Telsa joins VW and BYD in cutting prices in Germany


Telsa has now joined Volkswagen and BYD in slashing the prices of its vehicles in Germany after the government ended EV incentives, according to Automotive News Europe. But compared to BYD’s drastic 15% cuts, Tesla is taking a more measured approach.

In Germany, Telsa reduced the price of its Model Y Long Range by €5,000 to €49,990 ($54,340), a discount of 9%. It also cut the price of its Model Y Performance by €5,000 to €55,990, an 8% discount. 

German drivers can also get the Model Y for €42,990 – €1,900 less than the previous price.  

The Model Y was Germany’s top-selling BEV in 2023, with some 45,800 new car registrations. However, Tesla lost its No. 1 position as the country’s best-selling BEV brand to Volkswagen. VW reports BEV sales of 70,628 units last year, a 12% increase, compared to Tesla’s 63,685, a 9% drop. 

Electrek reported last week that BYD is dropping prices of its EVs in Germany by as much as 15%, with its Atto 3 compact SUV seeing the biggest cuts. BYD only sold 4,140 cars in Germany in 2023, but is looking for 10% market share after its factory in Hungary starts production in a few years.

BYD ATTO 3 (Source: BYD)

Volkswagen responded to Germany’s decision to pull the plug on its EV subsidies by funding them itself for buyers of its ID electric vehicles.

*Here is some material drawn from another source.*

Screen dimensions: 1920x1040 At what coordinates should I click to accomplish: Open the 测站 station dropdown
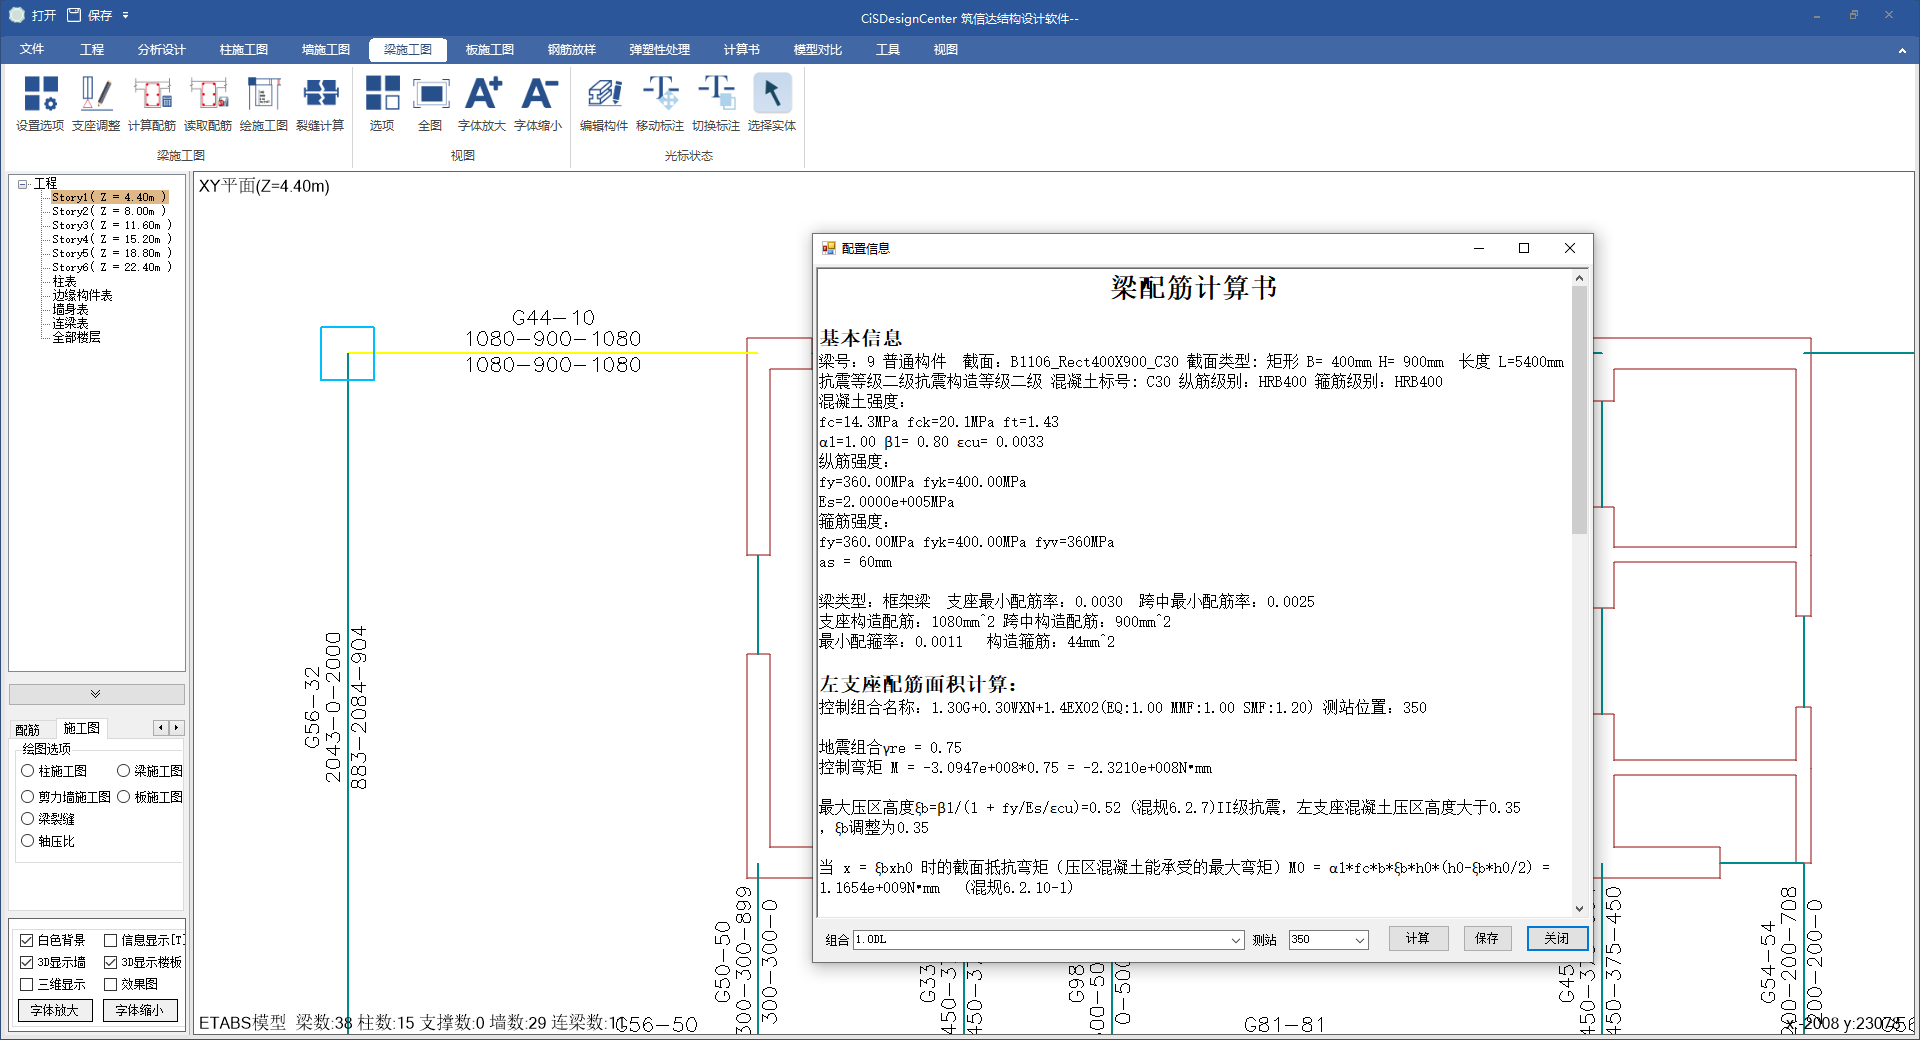pos(1359,940)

Meanwhile, Tesla is stopping production of most of its EV production at Giga Berlin, which builds the Model Y for European markets, from January 29 to February 11 due to battery deliveries from China being delayed due to the Red Sea shipping crisis. Volvo, too, has rerouted its shipping and announced delays at its factory in Ghent, Belgium.

Electrek’s Take

Germany ended its EV subsidy program a bit earlier than expected in December after paying out €10 billion since 2016, Reuters reports. A tighter new budget pushed the decision to drop it early, which was a bit of a surprise since subsidies were originally intended to run through the end of this year. Automakers VW, Stellantis, Mercedes, and Audi have said that they will absorb some or all of the costs, but it’s obviously not a long-term solution. And BYD is looking to make some serious moves in Europe, and now that it will be building EVs in Hungary in the next couple of years. So we’re likely to see more of these price shifts and cuts as the industry settles into a new normal, post-subsidies.